At the moment, our considered view is that 12 weeks is the right period; we certainly do not believe that 18 months is. [Interruption.] I think the shadow Minister is nodding. We do not think that 18 months is a realistic proposition. I understand the point about seasonal work, but 18 months would take us through half a dozen seasons. He will probably accept that that would not necessarily work.
As for why this measure is needed, the shadow Minister said that the Opposition do not presume that all employers set out to exploit their workforce. I make it clear that the Government do not presume that either; we believe that good businesses are good for their workers and good for the wider economy. We heard plenty of witnesses give evidence last week about the good industrial relations that they practise and the benefits for their workers. The point of the Bill, however, is that we know that not everyone is a good employer.

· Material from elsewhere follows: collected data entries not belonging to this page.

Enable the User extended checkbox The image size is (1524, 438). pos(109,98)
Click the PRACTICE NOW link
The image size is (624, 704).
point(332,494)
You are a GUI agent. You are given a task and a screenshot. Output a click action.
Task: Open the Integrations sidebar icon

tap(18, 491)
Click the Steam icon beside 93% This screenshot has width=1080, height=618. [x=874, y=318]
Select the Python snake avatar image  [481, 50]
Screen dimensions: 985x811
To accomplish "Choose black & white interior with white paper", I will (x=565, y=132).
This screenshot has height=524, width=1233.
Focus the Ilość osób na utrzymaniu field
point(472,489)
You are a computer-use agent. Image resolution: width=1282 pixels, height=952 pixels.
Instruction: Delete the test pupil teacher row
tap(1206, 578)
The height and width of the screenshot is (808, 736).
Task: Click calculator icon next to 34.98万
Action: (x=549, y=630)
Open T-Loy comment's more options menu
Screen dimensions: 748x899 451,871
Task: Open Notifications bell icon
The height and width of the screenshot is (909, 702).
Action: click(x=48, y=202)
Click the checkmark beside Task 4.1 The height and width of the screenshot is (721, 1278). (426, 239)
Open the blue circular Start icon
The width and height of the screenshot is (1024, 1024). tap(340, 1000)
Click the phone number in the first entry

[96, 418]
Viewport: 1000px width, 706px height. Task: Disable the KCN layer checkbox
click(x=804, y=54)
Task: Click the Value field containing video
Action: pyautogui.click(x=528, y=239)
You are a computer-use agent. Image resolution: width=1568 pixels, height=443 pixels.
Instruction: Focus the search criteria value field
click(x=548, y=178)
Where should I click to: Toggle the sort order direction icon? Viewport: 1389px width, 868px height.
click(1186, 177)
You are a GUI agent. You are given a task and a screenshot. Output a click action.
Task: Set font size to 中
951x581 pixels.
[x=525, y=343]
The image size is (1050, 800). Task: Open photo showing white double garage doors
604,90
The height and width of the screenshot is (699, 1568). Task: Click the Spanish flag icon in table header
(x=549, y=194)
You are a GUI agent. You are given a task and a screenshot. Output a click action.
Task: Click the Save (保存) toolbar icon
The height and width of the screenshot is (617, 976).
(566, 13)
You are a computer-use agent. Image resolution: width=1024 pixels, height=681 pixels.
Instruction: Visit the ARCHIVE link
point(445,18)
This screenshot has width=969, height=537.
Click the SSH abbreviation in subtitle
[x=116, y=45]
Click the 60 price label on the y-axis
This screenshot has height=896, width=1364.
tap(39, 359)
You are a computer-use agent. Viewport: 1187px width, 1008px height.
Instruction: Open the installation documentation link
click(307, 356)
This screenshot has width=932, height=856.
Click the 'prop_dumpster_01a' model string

We need to weed out bad practice, because we believe that all workers deserve the same protections in the economy.
The shadow Minister asked whether zero-hours contracts will still be available for those who might not want to work guaranteed hours. He will be aware that the legislation does not compel an individual to accept an offer of guaranteed hours; it has been set up in that way for the individual. There are examples of people—possibly including my hon. Friend the Member for Gloucester in his earlier years—whom zero-hours contracts suit better. If that is what he genuinely wants to continue working on, he is entitled to do so.
The hon. Member for Chippenham asked about the speed at which we are operating. I think she wants us to go faster, so she might need a word with the shadow Minister, who wants us to go a little slower. We are clear that we will take our time before we introduce a lot of the provisions, because we want to get the detail right and we want to engage with businesses. An awful lot of the press coverage is understandably raising anxiety levels, but a lot of it is based on speculation rather than on the law, because the law has not yet been set: the Bill has not been passed, and the regulations and the codes of practice that will follow have not been produced. It is important that we take our time, because we want to work with businesses as we produce information going forward.
The hon. Member for Bridgwater made a point about seasonal work that we heard on various occasions during our evidence sessions, but I think my hon. Friend the Member for Gloucester has answered it: if an employer knows that they will be busy for particular parts of the year, a fixed-term contract is the answer.
On the question of business experience, I can claim to have set up my own business when I was 17—I am not saying that it was a FTSE 100-listed effort or anything—and before I was elected I worked in the private sector for 20 years.
We do not think that the shadow Minister’s amendment would deliver the policy outcome that we seek. I suspect he recognises that, too, so I invite him to withdraw it.
Amendment, by leave, withdrawn.
Ordered, That further consideration be now adjourned. —(Anna McMorrin.)